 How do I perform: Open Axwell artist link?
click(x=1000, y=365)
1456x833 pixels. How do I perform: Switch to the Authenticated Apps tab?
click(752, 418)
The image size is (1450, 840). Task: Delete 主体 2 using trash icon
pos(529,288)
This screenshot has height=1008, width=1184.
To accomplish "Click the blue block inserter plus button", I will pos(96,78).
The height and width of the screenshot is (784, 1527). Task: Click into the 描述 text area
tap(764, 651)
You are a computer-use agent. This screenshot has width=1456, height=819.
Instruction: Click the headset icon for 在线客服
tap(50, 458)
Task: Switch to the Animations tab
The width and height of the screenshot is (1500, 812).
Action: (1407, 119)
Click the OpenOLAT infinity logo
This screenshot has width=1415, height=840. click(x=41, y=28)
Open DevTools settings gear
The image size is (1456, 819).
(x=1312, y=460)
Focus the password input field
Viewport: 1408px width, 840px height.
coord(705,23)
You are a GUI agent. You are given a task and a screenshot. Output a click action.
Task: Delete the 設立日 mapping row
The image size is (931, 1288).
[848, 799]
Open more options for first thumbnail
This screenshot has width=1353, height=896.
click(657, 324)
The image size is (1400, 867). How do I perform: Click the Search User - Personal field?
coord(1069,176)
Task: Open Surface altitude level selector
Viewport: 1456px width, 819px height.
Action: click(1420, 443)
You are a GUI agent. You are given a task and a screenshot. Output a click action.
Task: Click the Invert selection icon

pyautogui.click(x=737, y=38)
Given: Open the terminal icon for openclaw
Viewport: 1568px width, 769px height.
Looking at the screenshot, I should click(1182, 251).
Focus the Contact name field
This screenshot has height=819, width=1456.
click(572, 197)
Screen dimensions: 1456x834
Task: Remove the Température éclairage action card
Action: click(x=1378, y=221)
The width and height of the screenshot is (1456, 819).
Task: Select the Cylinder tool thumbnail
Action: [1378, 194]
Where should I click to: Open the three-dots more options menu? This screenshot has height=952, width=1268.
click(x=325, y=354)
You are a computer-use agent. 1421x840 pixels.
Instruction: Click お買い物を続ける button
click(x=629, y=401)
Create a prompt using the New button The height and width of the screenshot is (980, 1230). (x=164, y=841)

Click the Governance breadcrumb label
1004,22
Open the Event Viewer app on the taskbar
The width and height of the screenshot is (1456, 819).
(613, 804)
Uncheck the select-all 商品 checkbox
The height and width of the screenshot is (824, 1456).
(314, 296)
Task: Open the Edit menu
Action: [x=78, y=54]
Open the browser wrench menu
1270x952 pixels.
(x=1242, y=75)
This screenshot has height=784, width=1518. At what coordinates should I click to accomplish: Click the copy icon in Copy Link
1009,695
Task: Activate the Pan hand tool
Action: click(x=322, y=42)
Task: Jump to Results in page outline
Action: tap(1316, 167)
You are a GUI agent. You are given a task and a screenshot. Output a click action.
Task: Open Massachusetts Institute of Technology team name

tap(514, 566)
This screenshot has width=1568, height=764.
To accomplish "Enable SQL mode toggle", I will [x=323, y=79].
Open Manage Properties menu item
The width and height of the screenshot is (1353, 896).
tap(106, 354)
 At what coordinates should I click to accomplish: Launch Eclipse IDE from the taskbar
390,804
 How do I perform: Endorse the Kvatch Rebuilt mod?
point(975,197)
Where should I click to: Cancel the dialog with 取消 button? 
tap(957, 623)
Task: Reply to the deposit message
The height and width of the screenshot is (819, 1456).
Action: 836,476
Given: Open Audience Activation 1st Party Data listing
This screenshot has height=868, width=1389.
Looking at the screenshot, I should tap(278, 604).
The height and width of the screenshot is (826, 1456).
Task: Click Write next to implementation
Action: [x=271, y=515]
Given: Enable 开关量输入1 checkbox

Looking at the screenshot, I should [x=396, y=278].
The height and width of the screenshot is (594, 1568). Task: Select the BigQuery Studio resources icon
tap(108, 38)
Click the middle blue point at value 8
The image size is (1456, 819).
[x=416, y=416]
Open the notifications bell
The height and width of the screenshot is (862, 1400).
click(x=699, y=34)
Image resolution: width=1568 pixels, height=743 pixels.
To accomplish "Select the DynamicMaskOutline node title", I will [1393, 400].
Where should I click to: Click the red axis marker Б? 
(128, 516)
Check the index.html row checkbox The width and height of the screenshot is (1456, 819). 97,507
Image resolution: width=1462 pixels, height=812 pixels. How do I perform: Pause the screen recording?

========================

## Exercise description
Determine how many lines of the data above contain the string "resolution", and answer with the number only.

## The completed task
2